There’s always been a guy in my life who I am completely obsessed with and/or devastated by. It’s the same formula each time: great sex, he’s aloof and emotionally reserved, I agonize over his text messages. I feel like shit during the entire thing, but I crave his attention/validation so much, contact with him is like a high. What is wrong w/ me and how do I fix it?
You just listed what’s wrong with you. Congratulations. You’ve correctly identified your dysfunctional pattern of behavior, and that’s the first step towards fixing it.
The second step is giving it a name. Some folks like to call what you’ve got a “love addiction.” I prefer the term “crush junkie,” because it’s not actual love, nor is it an actual addiction.
The third step is breaking the pattern. This is where things get difficult, because it’s entirely up to you to change your behavior. Stop obsessing over guys. Stop giving them the power to devastate you. Sure, that’s easier said than done, but it’s a lot easier to do when you start recognizing that your boy-crazy bullshit — all the attention seeking behavior and desperate need for validation — it’s all just a substitute for having actual self-respect and self-worth.
Find your own internal source of validation, and let it be independent of any relationship. It’s not an easy thing to do, but it’s necessary for you to stay emotional healthy, and it will help you to consciously choose not to let yourself get wrapped up in the experience of infatuation.
You can still enjoy the early romantic stages of a relationship, but when you can resist the urge to obsess over a guy because you know in your heart you don’t need his validation, you’ll also find that you won’t feel like shit anymore.
She needs to read “Attached: The New Science of Adult Attachment…”
And learn what triggers/escalates her anxieties through the course of normal dating.
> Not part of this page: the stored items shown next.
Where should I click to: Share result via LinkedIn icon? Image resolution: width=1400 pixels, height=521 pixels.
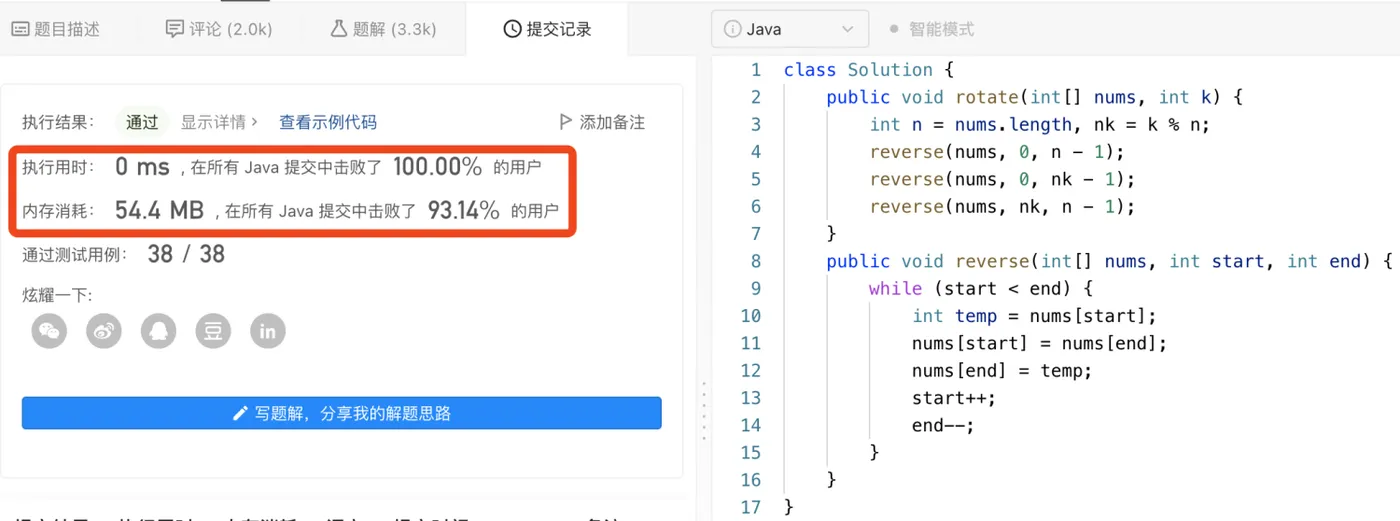(267, 331)

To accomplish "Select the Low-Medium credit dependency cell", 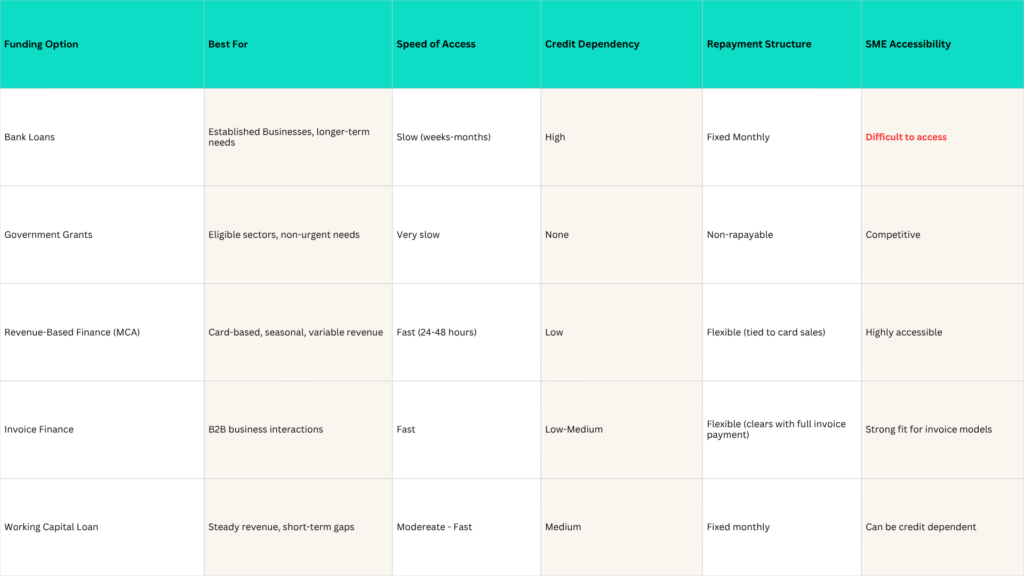I will point(574,429).
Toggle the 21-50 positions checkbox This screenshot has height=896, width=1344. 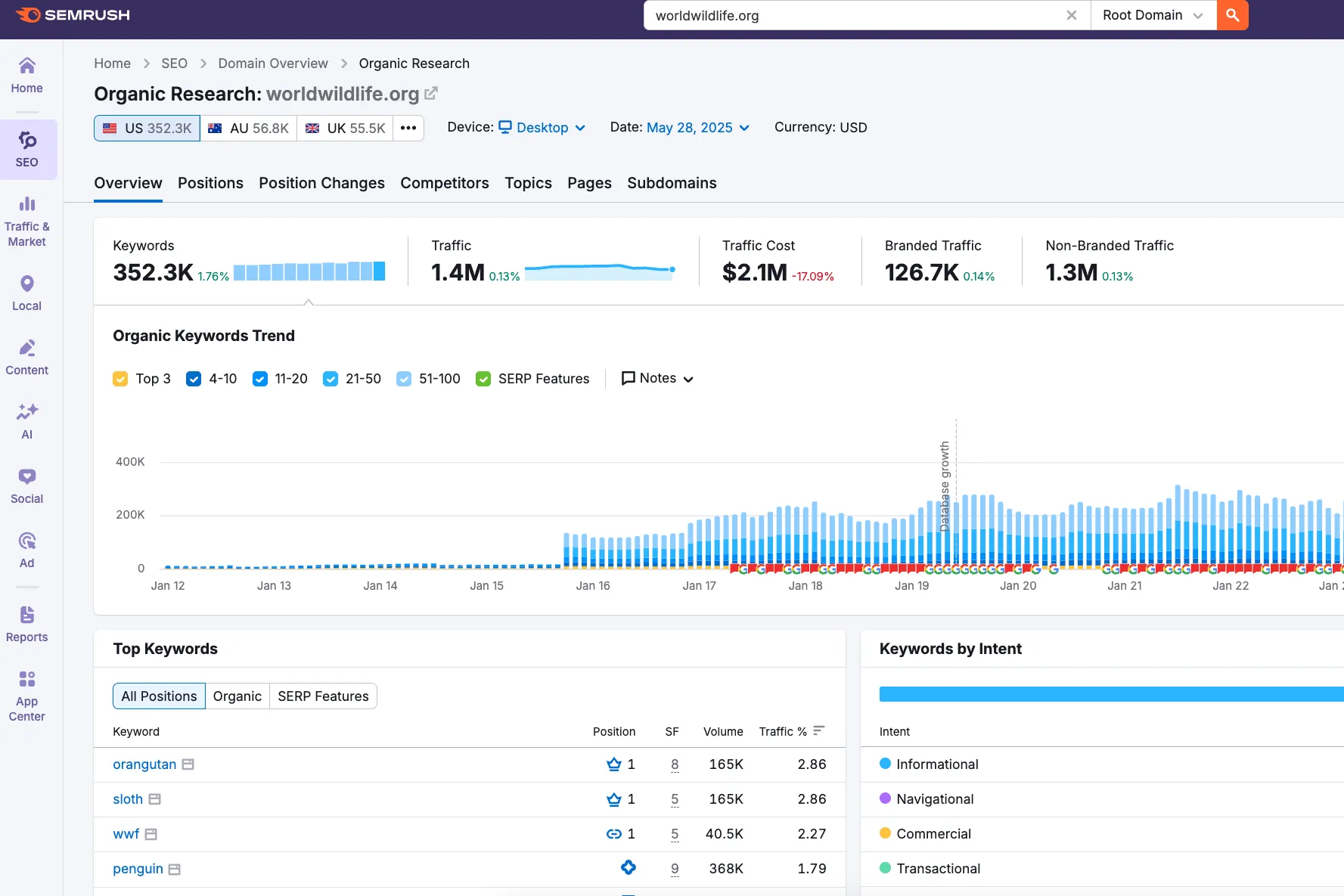[331, 379]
And she should learn how to de-escalate her “automatic” reactions. (And consider light xanax/lorazepam when it gets bad.) These are all problems and challenges I’ve experienced, mostly due to bad luck of dating a couple of guys with intimacy (emotional) problems that made them run hot and cold that fucked with my head/heart.
The book is by legit psychologists and is helpful for people who have either anxious, avoidant, or secure attachment systems.